# Fridge vents removal to get at sink pipe !!!!!!!!!!!!!!!!!!!



## spire2003 (Dec 21, 2008)

I've got a problem with a blocked sink in my Autostratus. I would like to know if the fridge vents on the outside of vehicle can be removed to gain access to the sink pipe ??? I was hoping the vents are not connected to the fridge but are just for ventilation.


----------



## chapter (May 1, 2005)

the one i my mh has a plastic screw you give it 1/2 a turn and pull it off 
but if you have a blocked out let pipe check under the mh i have traps on my swift 
chapter


----------



## martin1485 (Jul 17, 2009)

I removed both of my fridge vents to run a TV cable.
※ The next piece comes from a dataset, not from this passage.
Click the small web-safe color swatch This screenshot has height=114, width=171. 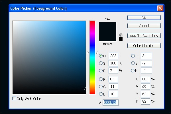tap(121, 39)
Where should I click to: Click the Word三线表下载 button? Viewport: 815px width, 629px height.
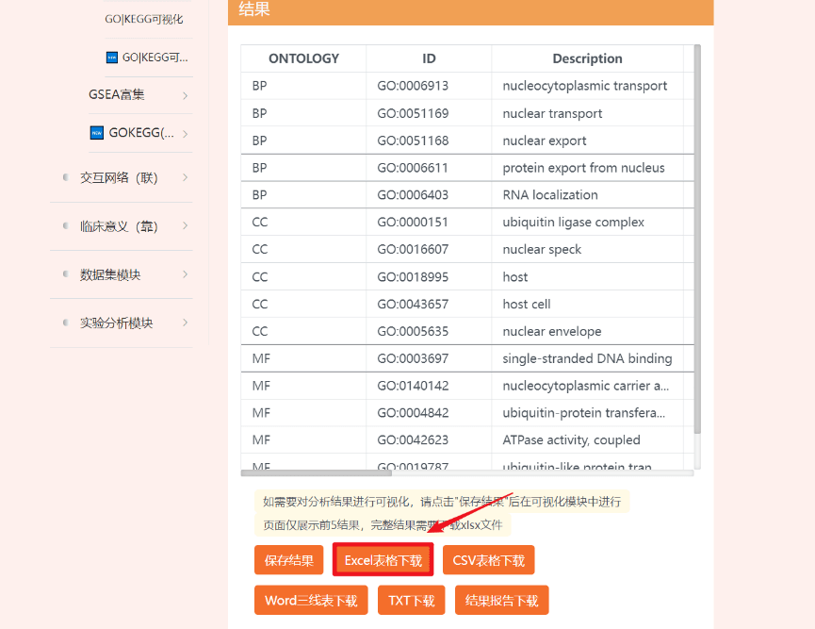click(x=310, y=601)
I guess it depends upon the make as to how they're fixed. Mine have two slider catches hidden at the top - just move them in the direction of the middle of the vent. The bottom has two tabs which hook over the frame. When refitting, it's important to ensure that they are properly located and locked.


----------



## steeliedave (Aug 12, 2009)

Hi we own an Autostratus EB SE, our layout is different than yours but we had to get under the sink and the only way was to remove the sink which isnt to much of a problem one screw in each corner then lift it out take care not to damage the seal around the edge, our fridge vents are next to the sink too but we couldn't get access to the pipe work. Hope this helps
Dave.


----------